How to complete this task
Take every line from the listing below that contains "point".
___ Source data ___
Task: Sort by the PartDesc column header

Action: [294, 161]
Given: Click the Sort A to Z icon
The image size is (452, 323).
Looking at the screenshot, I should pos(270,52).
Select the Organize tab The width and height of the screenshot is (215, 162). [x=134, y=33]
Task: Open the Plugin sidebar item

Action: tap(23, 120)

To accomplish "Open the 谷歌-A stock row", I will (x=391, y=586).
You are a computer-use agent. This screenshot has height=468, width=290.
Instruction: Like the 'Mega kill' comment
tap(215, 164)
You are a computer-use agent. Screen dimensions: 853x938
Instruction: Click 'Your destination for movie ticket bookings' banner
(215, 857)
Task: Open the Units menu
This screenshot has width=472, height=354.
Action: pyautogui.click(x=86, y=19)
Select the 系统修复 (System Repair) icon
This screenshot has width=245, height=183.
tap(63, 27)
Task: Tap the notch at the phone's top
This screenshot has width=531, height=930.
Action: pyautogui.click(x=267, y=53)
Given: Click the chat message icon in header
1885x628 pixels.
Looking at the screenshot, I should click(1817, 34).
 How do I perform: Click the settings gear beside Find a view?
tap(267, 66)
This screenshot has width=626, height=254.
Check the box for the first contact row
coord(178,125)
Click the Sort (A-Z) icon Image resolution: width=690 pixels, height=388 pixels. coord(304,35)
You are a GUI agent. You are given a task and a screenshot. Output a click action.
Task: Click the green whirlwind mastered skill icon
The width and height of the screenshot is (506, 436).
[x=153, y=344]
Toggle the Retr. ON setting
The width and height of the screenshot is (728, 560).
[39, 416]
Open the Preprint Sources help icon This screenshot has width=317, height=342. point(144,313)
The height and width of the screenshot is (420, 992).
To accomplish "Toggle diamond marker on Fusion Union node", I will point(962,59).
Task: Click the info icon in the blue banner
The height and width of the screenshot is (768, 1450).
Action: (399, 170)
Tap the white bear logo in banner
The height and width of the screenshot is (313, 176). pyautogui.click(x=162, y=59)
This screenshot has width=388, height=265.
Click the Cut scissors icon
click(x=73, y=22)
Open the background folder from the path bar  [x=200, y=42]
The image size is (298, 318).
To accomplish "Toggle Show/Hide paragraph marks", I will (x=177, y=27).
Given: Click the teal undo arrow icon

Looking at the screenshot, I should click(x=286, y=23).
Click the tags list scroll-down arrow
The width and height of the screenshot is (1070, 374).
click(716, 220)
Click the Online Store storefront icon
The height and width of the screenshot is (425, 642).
___
Output below
Open the Preprint Sources help icon This screenshot has width=317, height=342. point(144,313)
To accomplish "Toggle diamond marker on Fusion Union node", I will point(962,59).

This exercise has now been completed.